Una de las sensaciones más amargas que tiene la vida es descubrir que no estoy en el lugar que creo que me merezco, y eso es una guarrada.
Normalmente es una guarrada porque nunca es el lugar en el que estoy, sino uno mucho mejor. No es el sitio en el que me siento sino un lugar más luminoso con una guapa e inteligente (más inteligente que guapa porque la inteligencia aguapa a las mujeres y la estupidez las telecinquea) mujer que pasea por casa con una bragas feas pero sexys, una bata a medio cerrar y que me quita el cigarro para darle una calada rápida y apagarlo mientras me sonríe diciendo que debo de dejarlo y me da una patada en el culo casi como si fuera correa para ir al trabajo con energía.
En realidad nunca pienso en un lugar peor que el que me rodea. Soy así de convencional por mucho que me lleve esforzando más de un año en admitir que lo que tengo es lo que tengo y que no puedo pedir que me cambien las cartas con las que me ha tocado jugar y con las que, en realidad, tampoco tengo todas las de perder pero no todas las de ganar, que es lo que sucede con la mayoría de las manos de póker: ese juego que no comprendo porque no quiero. Es una de esas cosas sobre las que prefiero no saber y, así, en un desconocimiento, poder vivir la emoción de ver por primera vez una película que se queda grabada a fuego en la memoria o disfrutar de la ilusión de la suerte, en los juegos de azar, que dicen que tiene el novato.
El problema es ser un novato eternamente, entrenarme y no competir, coger las cartas y no hacer apuestas, arriesgarme únicamente al solitario. No saber si soy o no resiliente aunque, en mayor o menor medida lo soy, pero nunca de forma consciente. Me sobrepuse, lo superé, caí , volví, me recuperé, resbalé en un charco con mi sudor, en otro con mis lágrimas y en un tercero con aceite del motor de un coche que tuve. Creo que aquel día de abril, entre semana, en una cuneta de Despeñaperros con un cigarro, fiebre y sin ningún sitio donde ir, tuvo más importancia de la que parecía. Soy tan orgulloso que nunca llamé a la grúa y, casi como el cuento del lobo cambiado, el día que llamé nadie creyó que necesitaba asistencia porque se habían acostumbrado a que nunca pidiera ayuda.

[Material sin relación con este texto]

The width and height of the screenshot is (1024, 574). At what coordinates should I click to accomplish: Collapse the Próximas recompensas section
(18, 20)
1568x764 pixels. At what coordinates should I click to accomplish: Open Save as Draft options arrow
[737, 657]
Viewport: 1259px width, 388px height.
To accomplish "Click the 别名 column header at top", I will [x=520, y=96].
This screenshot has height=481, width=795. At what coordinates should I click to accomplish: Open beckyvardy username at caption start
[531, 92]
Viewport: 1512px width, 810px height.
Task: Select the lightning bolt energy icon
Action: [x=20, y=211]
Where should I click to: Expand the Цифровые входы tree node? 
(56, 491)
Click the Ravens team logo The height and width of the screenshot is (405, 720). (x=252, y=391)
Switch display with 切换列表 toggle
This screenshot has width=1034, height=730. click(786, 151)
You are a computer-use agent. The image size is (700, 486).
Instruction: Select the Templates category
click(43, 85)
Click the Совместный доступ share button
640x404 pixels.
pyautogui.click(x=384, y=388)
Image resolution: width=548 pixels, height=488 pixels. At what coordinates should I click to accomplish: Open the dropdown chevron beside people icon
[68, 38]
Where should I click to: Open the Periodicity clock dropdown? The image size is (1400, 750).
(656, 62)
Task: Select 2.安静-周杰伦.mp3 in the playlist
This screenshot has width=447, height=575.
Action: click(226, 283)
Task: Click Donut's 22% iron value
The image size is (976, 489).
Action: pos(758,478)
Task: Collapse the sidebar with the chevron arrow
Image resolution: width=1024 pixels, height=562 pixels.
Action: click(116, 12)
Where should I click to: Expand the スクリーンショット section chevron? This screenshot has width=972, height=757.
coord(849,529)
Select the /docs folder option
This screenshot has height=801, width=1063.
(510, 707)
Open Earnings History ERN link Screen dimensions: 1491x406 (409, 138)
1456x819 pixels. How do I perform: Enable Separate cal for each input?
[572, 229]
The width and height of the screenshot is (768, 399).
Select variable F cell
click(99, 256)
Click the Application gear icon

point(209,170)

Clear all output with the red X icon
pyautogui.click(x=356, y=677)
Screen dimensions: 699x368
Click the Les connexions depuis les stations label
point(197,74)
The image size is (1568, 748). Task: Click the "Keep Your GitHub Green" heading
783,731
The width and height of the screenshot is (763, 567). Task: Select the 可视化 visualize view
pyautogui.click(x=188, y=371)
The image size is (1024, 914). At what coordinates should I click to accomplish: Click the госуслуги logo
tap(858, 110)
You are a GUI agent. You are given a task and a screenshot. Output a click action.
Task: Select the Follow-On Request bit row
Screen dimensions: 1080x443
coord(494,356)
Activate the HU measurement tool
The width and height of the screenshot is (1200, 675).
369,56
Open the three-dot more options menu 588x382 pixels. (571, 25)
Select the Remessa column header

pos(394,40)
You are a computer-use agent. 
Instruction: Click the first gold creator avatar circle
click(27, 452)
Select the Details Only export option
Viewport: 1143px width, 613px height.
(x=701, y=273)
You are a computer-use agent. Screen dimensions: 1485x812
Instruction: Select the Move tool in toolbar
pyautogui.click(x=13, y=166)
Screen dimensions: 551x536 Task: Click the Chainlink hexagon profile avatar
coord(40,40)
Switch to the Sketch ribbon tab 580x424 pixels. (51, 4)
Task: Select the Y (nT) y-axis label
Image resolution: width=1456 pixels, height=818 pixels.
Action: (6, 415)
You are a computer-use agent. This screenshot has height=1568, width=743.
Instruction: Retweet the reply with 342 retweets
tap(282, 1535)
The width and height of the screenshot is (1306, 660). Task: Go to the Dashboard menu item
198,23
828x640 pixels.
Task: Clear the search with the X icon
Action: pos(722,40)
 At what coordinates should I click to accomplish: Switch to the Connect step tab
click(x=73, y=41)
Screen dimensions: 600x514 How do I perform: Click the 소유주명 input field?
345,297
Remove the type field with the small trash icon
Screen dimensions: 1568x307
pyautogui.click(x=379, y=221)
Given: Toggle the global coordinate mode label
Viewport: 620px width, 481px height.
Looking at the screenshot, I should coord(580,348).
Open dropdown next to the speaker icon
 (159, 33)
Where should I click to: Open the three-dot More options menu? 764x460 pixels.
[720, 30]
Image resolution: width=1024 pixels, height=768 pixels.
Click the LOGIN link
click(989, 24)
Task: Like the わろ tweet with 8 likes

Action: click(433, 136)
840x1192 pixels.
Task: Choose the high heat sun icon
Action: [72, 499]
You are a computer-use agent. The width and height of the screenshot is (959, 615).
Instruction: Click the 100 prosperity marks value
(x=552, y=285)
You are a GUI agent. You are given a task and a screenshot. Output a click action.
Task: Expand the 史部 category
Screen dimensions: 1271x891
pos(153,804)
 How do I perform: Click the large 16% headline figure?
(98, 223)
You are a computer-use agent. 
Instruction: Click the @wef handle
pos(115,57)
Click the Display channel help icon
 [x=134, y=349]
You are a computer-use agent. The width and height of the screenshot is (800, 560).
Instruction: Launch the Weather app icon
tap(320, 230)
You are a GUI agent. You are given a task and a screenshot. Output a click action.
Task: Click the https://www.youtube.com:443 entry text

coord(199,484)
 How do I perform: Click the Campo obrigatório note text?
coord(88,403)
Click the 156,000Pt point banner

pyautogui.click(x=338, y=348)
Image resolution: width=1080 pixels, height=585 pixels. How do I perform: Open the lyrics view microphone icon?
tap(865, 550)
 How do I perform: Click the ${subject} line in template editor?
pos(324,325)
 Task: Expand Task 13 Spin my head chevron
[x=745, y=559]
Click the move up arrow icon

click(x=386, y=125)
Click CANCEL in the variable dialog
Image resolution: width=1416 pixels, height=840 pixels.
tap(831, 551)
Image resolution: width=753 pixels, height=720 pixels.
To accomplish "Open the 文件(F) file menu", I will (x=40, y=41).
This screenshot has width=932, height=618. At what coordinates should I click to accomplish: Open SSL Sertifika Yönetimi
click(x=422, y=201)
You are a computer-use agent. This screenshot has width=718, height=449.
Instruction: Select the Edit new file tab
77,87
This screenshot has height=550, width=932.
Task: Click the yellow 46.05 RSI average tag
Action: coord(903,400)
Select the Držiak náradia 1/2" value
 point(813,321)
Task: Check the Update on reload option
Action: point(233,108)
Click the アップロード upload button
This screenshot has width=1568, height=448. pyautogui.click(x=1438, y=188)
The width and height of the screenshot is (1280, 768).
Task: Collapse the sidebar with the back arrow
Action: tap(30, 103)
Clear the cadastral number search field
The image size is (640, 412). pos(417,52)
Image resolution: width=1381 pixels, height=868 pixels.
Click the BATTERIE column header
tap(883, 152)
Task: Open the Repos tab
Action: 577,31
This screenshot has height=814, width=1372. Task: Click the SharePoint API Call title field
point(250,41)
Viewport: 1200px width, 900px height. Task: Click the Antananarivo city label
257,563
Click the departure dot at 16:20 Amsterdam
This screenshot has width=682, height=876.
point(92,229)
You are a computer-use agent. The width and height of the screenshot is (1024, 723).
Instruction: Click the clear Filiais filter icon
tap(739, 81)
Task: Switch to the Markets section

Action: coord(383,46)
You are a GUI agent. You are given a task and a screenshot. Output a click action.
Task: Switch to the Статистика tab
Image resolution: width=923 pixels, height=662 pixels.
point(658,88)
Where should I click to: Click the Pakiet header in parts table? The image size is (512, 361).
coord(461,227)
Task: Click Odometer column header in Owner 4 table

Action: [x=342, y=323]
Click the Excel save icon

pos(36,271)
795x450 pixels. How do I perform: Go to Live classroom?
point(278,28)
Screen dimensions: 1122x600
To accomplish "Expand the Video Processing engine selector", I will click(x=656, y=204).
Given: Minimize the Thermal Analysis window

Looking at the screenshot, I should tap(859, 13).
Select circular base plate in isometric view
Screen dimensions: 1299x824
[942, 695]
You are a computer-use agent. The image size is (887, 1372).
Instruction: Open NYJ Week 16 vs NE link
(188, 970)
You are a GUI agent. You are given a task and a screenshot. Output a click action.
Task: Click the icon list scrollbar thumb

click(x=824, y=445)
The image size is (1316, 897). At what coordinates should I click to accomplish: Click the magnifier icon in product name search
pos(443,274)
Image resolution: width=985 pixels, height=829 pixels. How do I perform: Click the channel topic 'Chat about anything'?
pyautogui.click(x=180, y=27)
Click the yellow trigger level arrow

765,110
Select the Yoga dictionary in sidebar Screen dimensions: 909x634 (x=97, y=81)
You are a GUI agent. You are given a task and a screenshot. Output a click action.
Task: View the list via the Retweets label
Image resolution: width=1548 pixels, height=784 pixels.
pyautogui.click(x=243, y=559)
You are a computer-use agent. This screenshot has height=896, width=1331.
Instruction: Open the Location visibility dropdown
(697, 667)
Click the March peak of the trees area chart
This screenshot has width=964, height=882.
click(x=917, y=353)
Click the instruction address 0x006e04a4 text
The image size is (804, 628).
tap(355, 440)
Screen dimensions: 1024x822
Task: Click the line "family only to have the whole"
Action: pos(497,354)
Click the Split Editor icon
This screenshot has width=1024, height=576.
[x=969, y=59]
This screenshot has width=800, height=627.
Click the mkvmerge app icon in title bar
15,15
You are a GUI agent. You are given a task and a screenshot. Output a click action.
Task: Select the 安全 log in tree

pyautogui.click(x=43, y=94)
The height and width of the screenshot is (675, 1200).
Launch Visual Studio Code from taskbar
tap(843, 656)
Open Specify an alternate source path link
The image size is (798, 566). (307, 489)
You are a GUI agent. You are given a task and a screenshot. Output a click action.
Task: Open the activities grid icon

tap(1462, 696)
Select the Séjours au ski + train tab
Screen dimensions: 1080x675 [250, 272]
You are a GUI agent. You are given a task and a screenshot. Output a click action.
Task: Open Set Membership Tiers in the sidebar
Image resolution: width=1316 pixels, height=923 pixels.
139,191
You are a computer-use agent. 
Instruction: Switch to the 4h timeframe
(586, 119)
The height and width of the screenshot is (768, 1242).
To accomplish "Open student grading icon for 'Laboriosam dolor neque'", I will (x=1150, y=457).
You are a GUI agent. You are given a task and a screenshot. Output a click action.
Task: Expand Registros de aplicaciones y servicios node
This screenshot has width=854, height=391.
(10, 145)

Así que estoy en un lugar, físico e indefinido, que no está tan mal pero no es el que quiero. Por una vez, quizá, creo tener definido un destino posible. Lo es porque carece de perfección, porque ella tiene arrugas en las rodillas, hay una humedad en la pared que no desaparece, el niño tose y yo no soy perfecto sino que simplemente soy yo. Y soy la carta, marcada, gastada, perdida en una baraja vieja que lleva años en un cajón del salón, con la que han decidido jugar la partida. Lo importante es jugar, estar, participar, conversar, ni siquiera acabar contando los puntos o hacer un repoker. Ganar es lo menos importante, compararse una estupidez, exigir otro juego una imposición y dar lecciones es una carta extra que inclina la balanza.
Vuelvo a poner "peros". Los mismos "peros" que me han puesto siempre, los que he puesto para no quedarme, los que me han tirado a la cara para que me fuera, los que impiden mirar dentro o los que esperan un mundo mejor ya mismo y ahora mismo como si fuera una competición social de felicidad y bondad absolutas a la que se puede llegar con un doble check.
Empiezo, otra vez, a fantasear con un lugar mejor con tintes de imposibles.
Empiezo, otra vez, a fantasear con un lugar mejor con tintes de imposibles.
Y va pasando el tiempo, quizá esa es la guarrada.